Ces commentaires ont été faits dans un document répondant aux questions d'un évêque brésilien, rédigé le 31 octobre mais rendu public seulement maintenant. Le document a été approuvé par le pape, qui a déclaré à plusieurs reprises que l'Eglise devait être ouverte à tous, y compris aux croyants LGBTQ. Le pape François considère néanmoins l'homosexualité était "un péché, comme l'est tout acte sexuel en dehors du mariage". L'enseignement catholique définit le mariage comme l'union entre un homme et une femme en vue d'avoir des enfants. À la question de savoir si un couple de même sexe pouvait être considéré comme étant les parents d'un enfant qui doit être baptisé, le dicastère s'est borné à répondre qu'il devait y avoir un "espoir fondé" que l'enfant sera éduqué dans la religion catholique. Enfin, le Saint-Siège affirme aussi ne pas voir d’inconvénient à ce qu’une personne transgenre recouvre le rôle de témoin de mariage. Plus loin, le cardinal Víctor Manuel Fernández précise aussi sans détour qu’un enfant d’un couple homosexuel peut recevoir le baptême (https://www.courrierinternational.com/article/eglise-le-pape-francois-dit-oui-aux-baptemes-pour-les-personnes-transgenres).

 

Pour le quotidien italien de gauche L’Unità, il s’agit d’une “décision qui brise un tabou”, voire d’une “petite révolution”. Pour le journal centriste Corriere della Sera, ces prises de position de l’Église “sont cohérentes avec la trajectoire de François, mais l’Église n’avait jamais dit ces choses noir sur blanc, d’une manière aussi explicite”. Voilà sans doute la raison pour laquelle, de l’autre côté de l’Atlantique, The Washington Post se félicite lui aussi de ces annonces appuyées par le souverain pontife. Et pour rendre compte des répercussions de celles-ci, le média américain donne la parole à Kori Pacyniak.
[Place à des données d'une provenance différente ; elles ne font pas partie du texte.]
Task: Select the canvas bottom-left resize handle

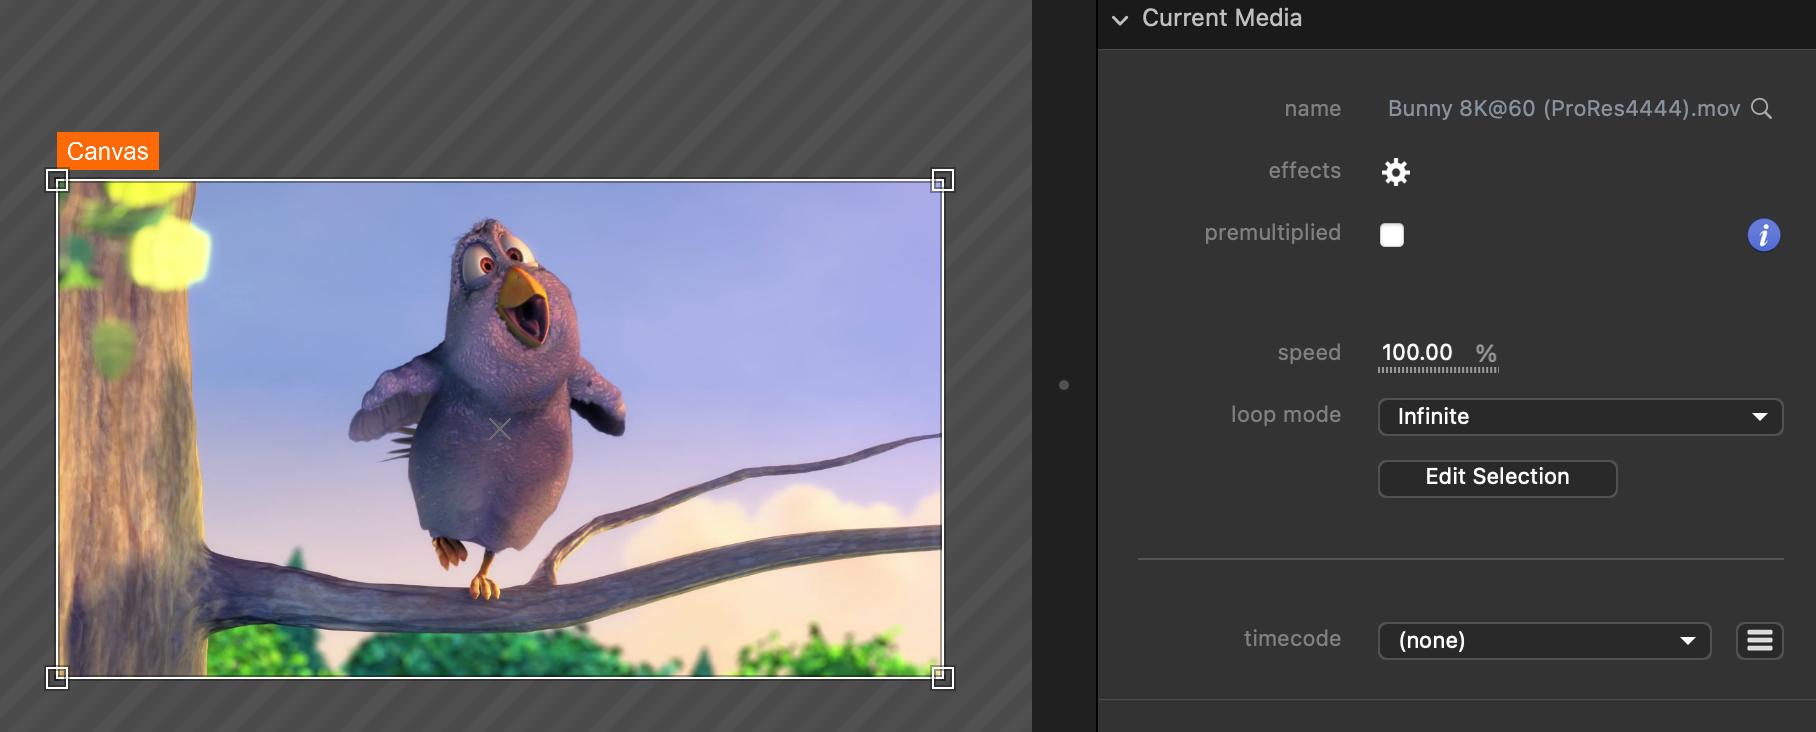Action: [x=57, y=677]
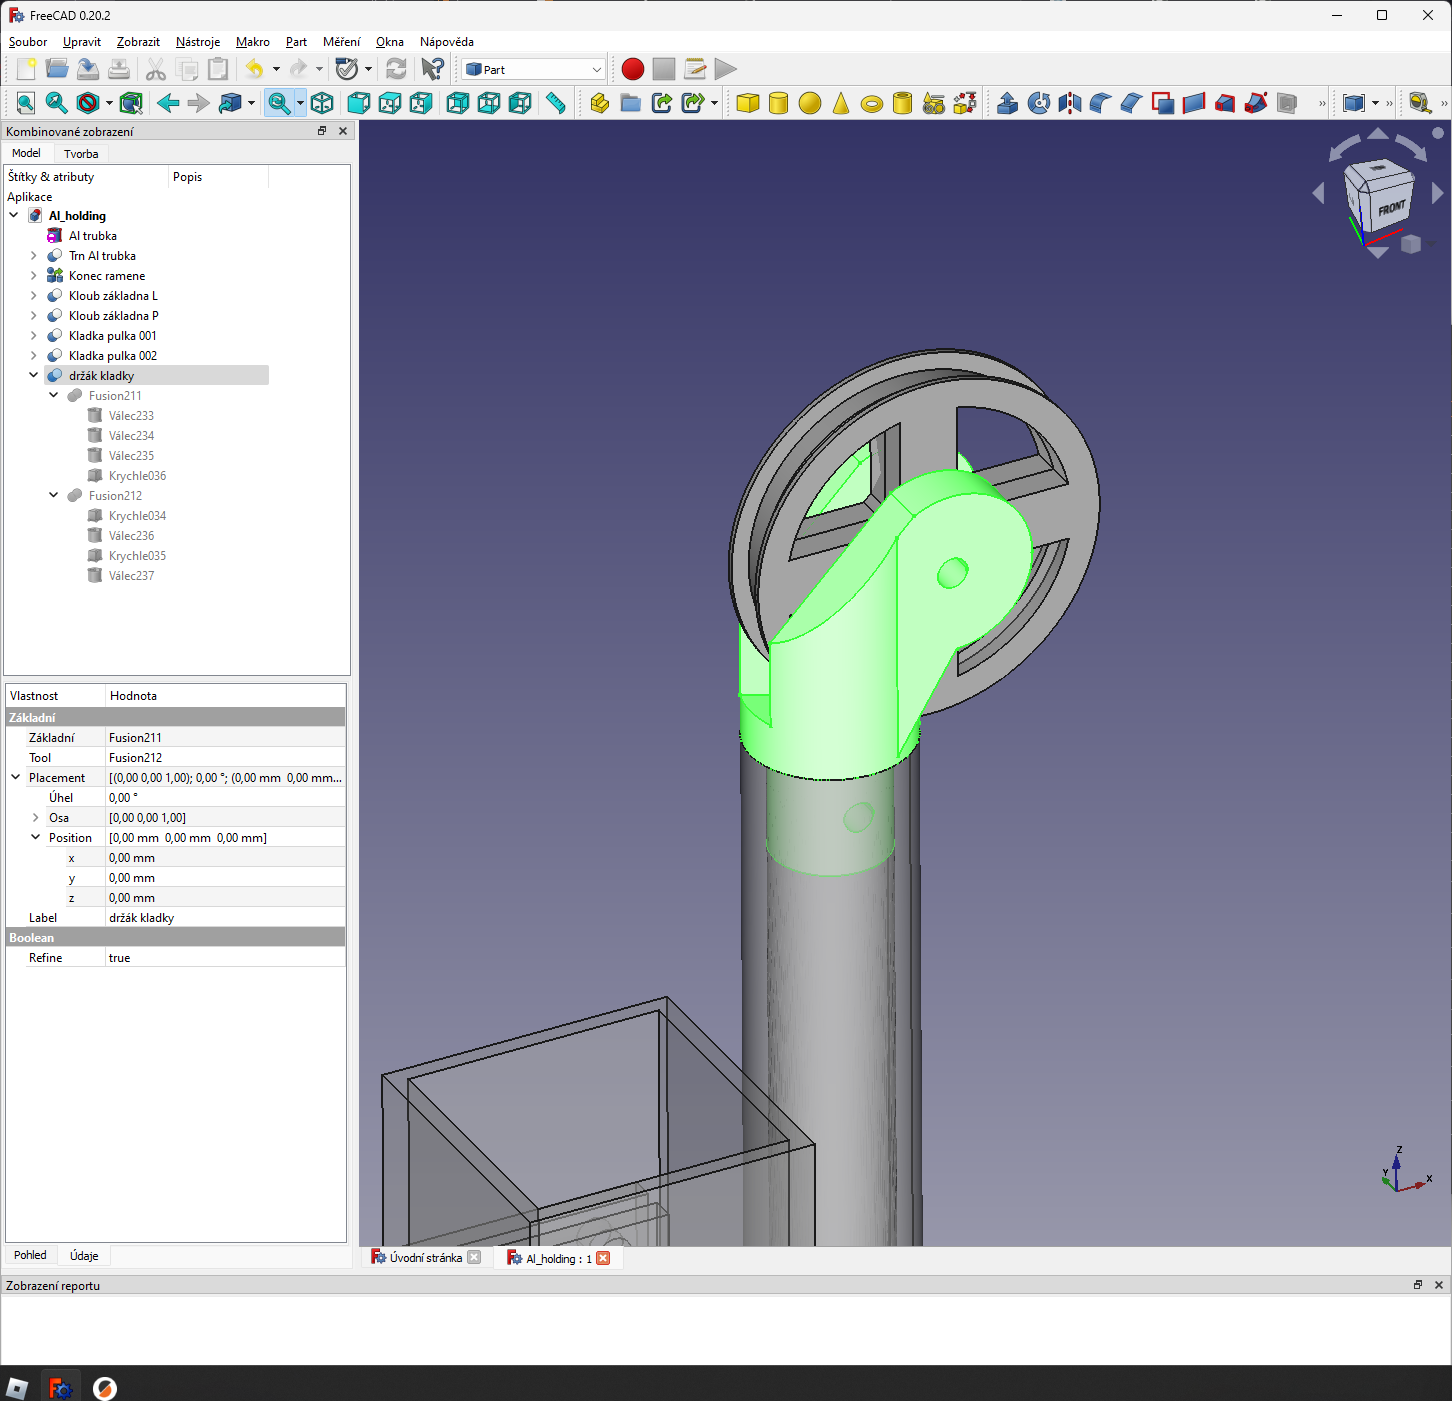Select the Extrude tool icon
Image resolution: width=1452 pixels, height=1401 pixels.
point(1007,103)
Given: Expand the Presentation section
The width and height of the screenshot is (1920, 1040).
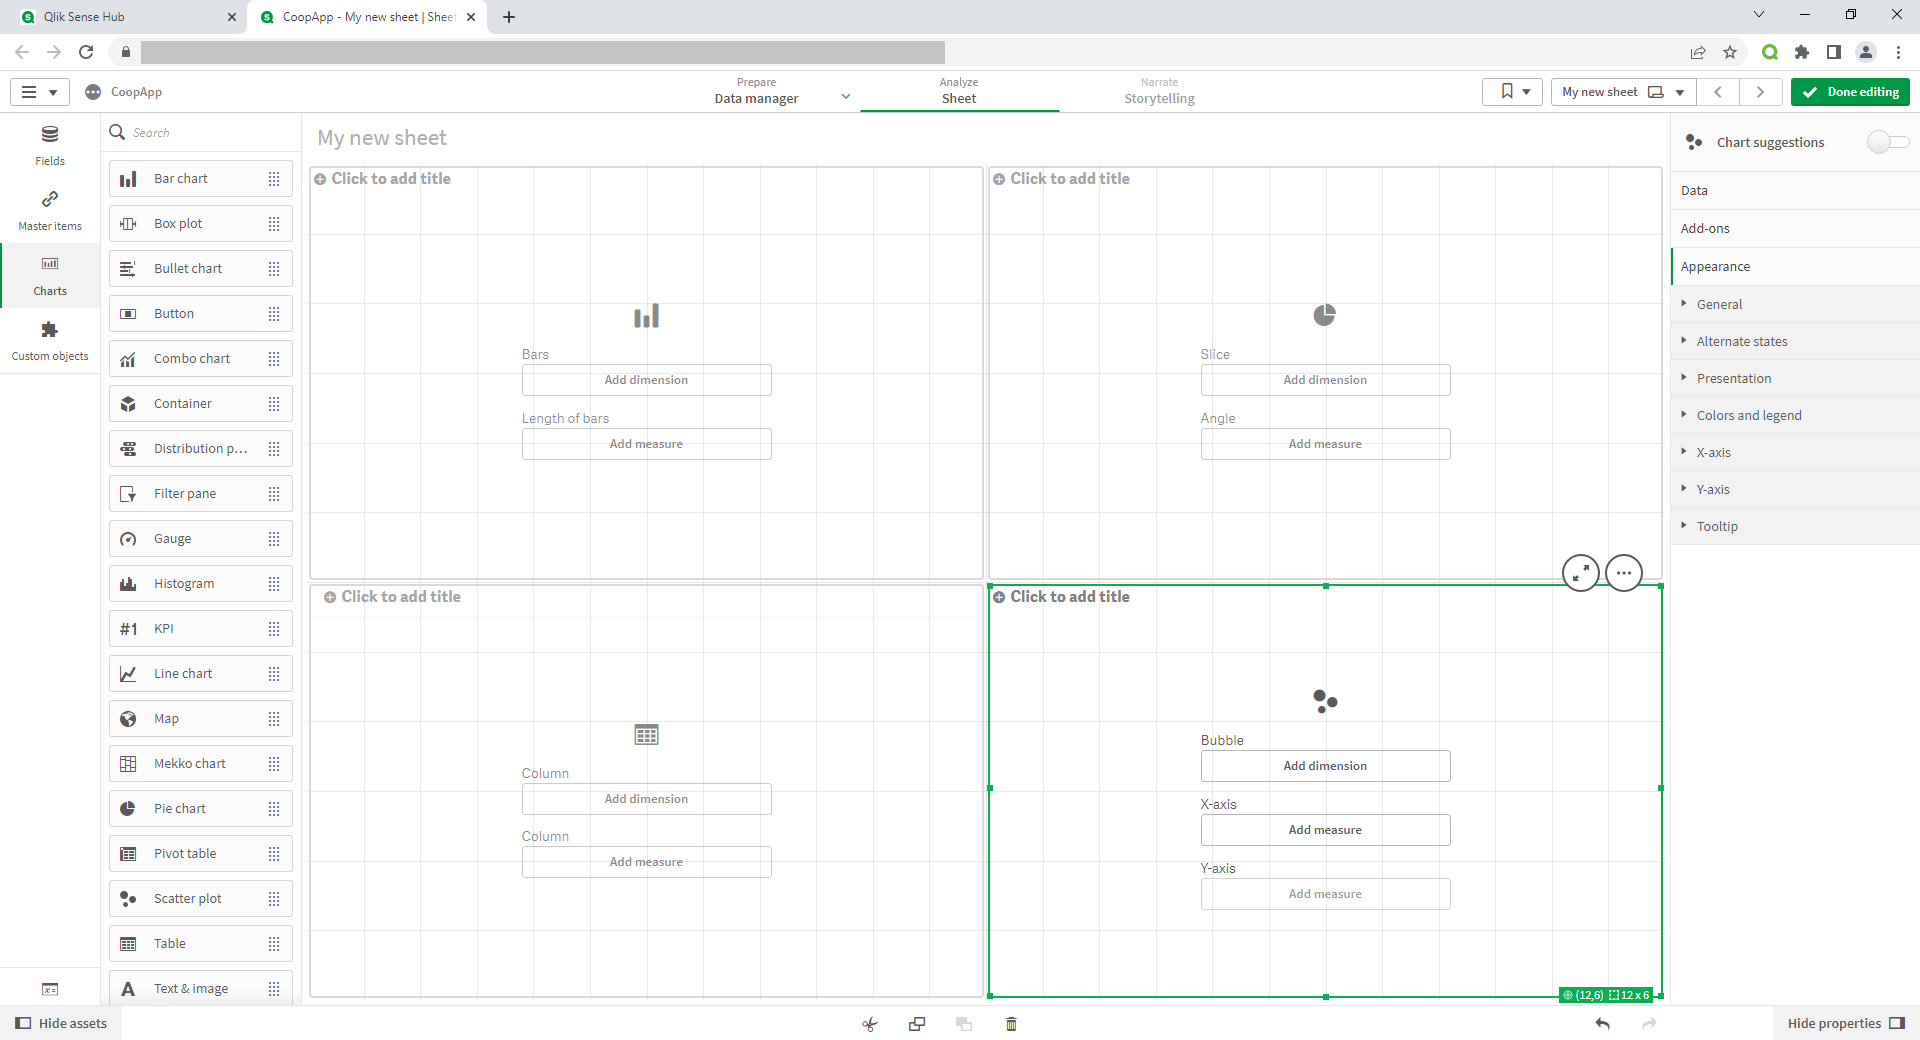Looking at the screenshot, I should (x=1733, y=378).
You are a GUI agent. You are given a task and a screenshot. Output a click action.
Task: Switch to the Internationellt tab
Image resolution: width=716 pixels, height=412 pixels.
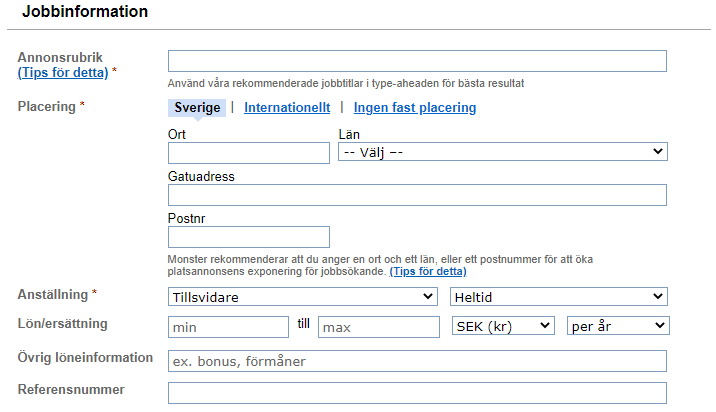287,108
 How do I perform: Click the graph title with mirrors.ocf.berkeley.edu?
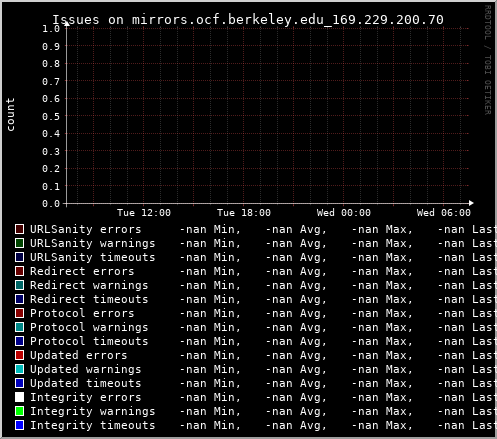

L’homme, qui étudie l’expérience religieuse des catholiques transgenres à l’université de Californie, félicite le pape François pour “essayer de transformer l’Église en un lieu plus accueillant”, et, même si les progrès sont souvent très lents, “cela ne veut pas dire qu’on ne doit pas célébrer les petits pas en cours de route” (https://www.courrierinternational.com/article/eglise-le-pape-francois-dit-oui-aux-baptemes-pour-les-personnes-transgenres).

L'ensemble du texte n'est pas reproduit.